Once I had a strategy that would work, it took a little over an hour to do twice. Most of that time was making the offline backup of the two ghost directories across the internet. But, when I actually did the work, it was WAY quicker to just cp ghost directories to another place on the vps and was quick to copy “locally” on the vps the fragments I needed in the new installation. The fresh installs of ghost were very quick. I needed to set permissions and owner:group for the ghost directories and create one symlink because I broke the config when I was scurrying around earlier.

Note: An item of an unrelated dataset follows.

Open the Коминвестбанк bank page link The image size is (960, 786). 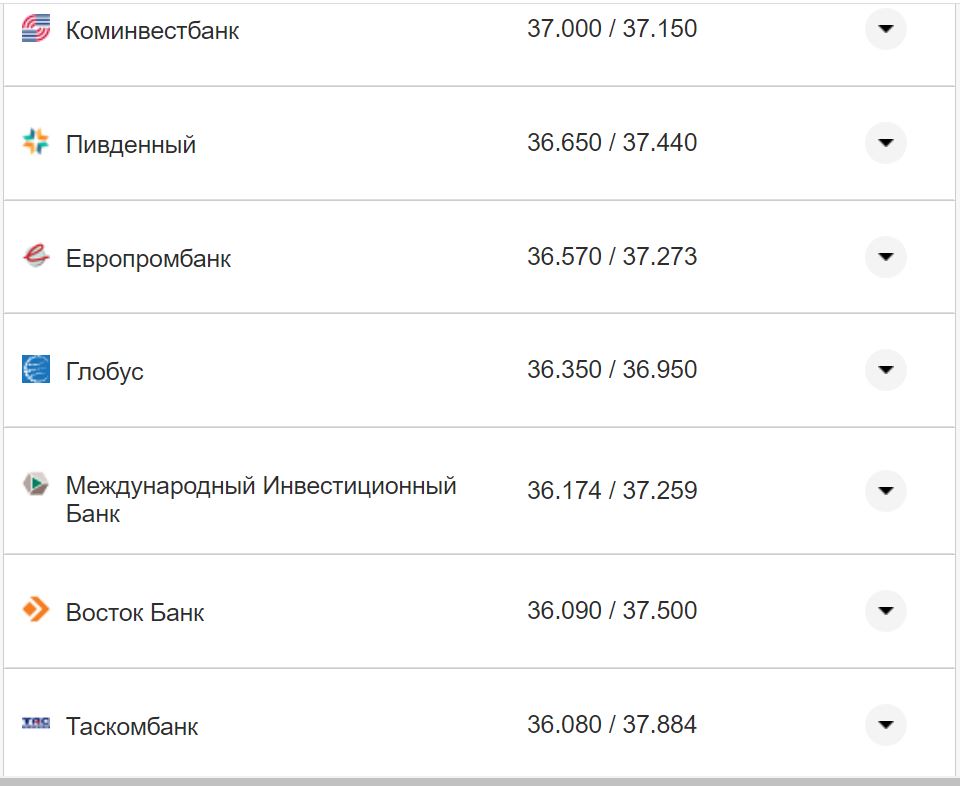152,30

The cli is a bit of a mixed bag. There are great things it does for a 1st time “correct” install. Running it and skipping things works pretty well to build “config” for the reinstall if you have all of the right information for the prompts. It’s not very good as a diagnostic tool because it can give a false positive: it says all is ok when all is not ok. That is really frustrating: it is perfectly obvious the blogs don’t work or ghost itself won’t start but the doctor has no idea why. On the other hand, it doesn’t give false negatives: when the cli said something was broken it was always right and gave correction suggestions that worked 1st time. And that was really helpful.
Advice to the team: ghost needs diagnostics for upgrading itself. Or–if it detects it is upgrading for too much of a jump, it should offer to do a safe uninstall and safe fresh install. This would be made safer by ghost-cli preserving the old stuff by renaming and then giving one of its helpful hints of what to bring back. There is not that much user stuff in the ghost directory (by type: images can obviously be big but it is a safe copy or rename in place). It wouldn’t be that hard to do a safe uninstall/reinstall process. I managed to do it manually with very little work simply by inspecting the contents of the directories.

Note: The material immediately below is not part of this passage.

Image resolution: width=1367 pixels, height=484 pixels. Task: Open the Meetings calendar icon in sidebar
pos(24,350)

All in all: very frustrating to figure out what to do and relatively easy to actually do it. I’d say that self-hosting Ghost is much harder than self-hosting Wordpress or Hugo (not fair–it’s just files, a theme, and one executable). Ghost is more polished so it should have shown itself better. But, I think there is over-reliance on the -cli as a black-box. The black-box approach needs a deeper mode that exposes more of the underpinnings: essential when things go wrong (too often judging from the forum) and when a config is acceptable but non-standard. This seems possible. Despite all of the dependencies, under the hood the config is not that complex.
Most of the time spent blogging is writing not doing sys admin. Then Ghost is really good. One can go months and months without doing any sys admin. But, when it comes up, it is a truly a pain when we do not do it for a living.